-- Request --
Decide whether each statement agrees with the Roswell birding post below, answering yes or no and quoting the text's deciding words: (a) The writer grew up in Roswell, New Mexico. (b) The group left for the lek at 3:00 a.m. (c) A Scissor-tailed Flycatcher was seen at the Waldrop Park Rest Area.

Category Archives: New Mexico birds

A UFO Birding Festival in Roswell

Those of you who know me know that I am from Roswell, New Mexico. I grew up there, and it was a wonderful place in which to grow up. One of the best things about growing up in Roswell was that it is very close to Bitter Lake National Wildlife Refuge. I have previously written about the refuge here and here.

When I learned that the United Field Ornithologists (UFO’s) of Roswell were to hold their very first birding festival, of course I made immediate plans to attend. I was excited about the opportunity to visit birding friends in Roswell and to visit a Lesser Prairie Chicken lek.

If you have ever visited a lek, you know that it involves getting up very early so that birders can be on the lek and well hidden before the birds come out onto the lek. True to form, we arose at 3:00 a.m. and left for the lek at 4:00 a.m. We were too excited to be tired, although that would be subject to change later on in the day.

We sat quietly, listening to the birds arriving on the lek. We could hear them, booming and dancing, long before we could see them clearly.

We strained to see the birds in the pre-dawn light, and I struggled to adjust my camera so that I could photograph them.

United Field Ornithologists of Roswell birding festival

Lesser Prairie Chickens in the pre-dawn light

When the sun rose, we were able to get excellent looks at the prairie chickens.

United Field Ornitholgists of Roswell birding festival

Lesser Prairie Chicken at sunrise

We watched until the prairie chickens were finished with their display, and then we traveled to the Waldrop Park Rest Area, a birding oasis out in the very middle of nowhere. We had been there only a short time when we saw a Scissor-tailed Flycatcher. This beautiful bird posed for us and allowed us all good looks at it.

-- Stored data --
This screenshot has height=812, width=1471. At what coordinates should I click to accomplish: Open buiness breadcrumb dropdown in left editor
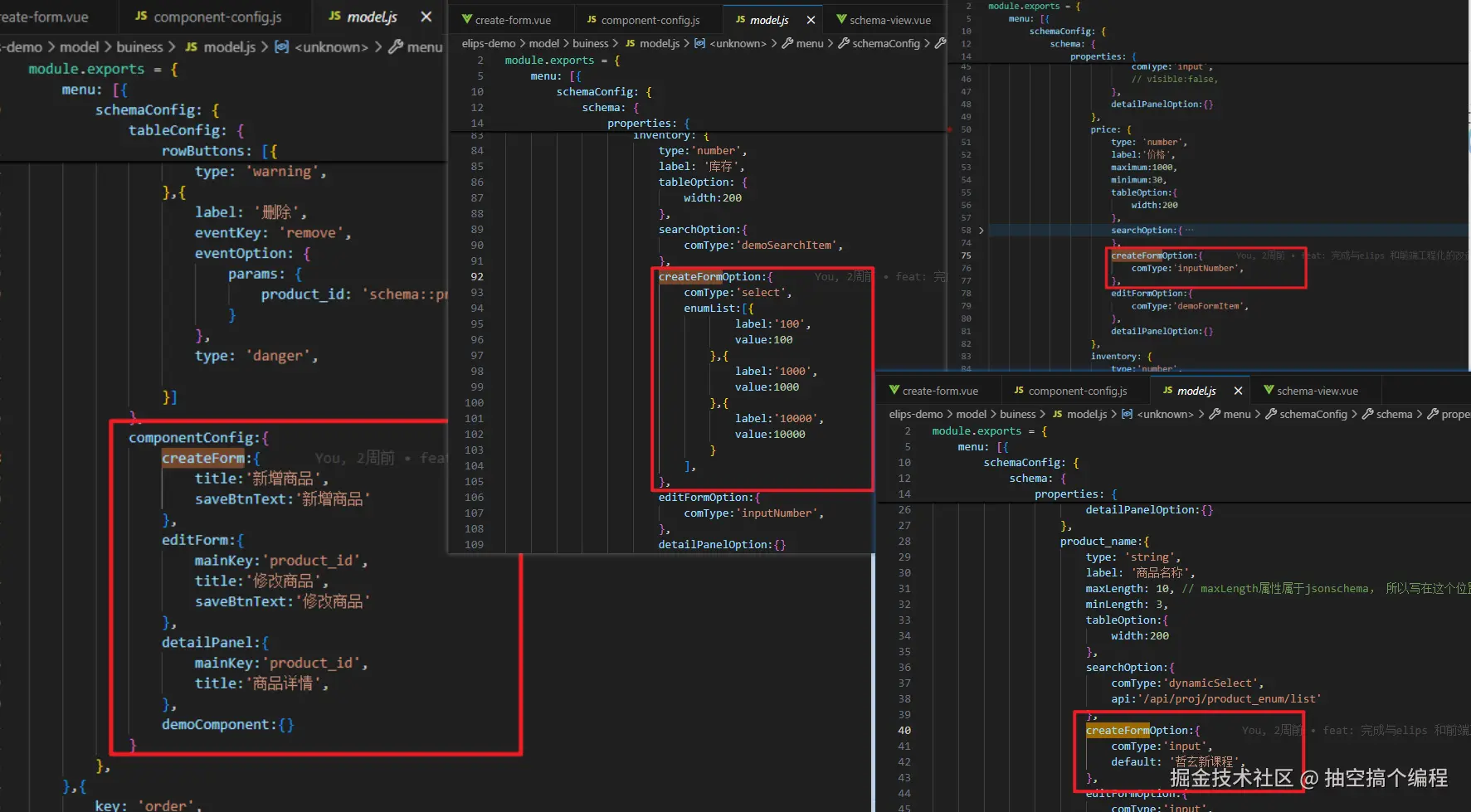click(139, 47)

* * *

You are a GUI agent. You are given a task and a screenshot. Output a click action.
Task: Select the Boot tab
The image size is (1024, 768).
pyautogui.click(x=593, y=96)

-- Answer below --
(a) Yes: "I grew up there, and it was a wonderful place in which to grow up."
(b) No: "we arose at 3:00 a.m. and left for the lek at 4:00 a.m."
(c) Yes: "We had been there only a short time when we saw a Scissor-tailed Flycatcher."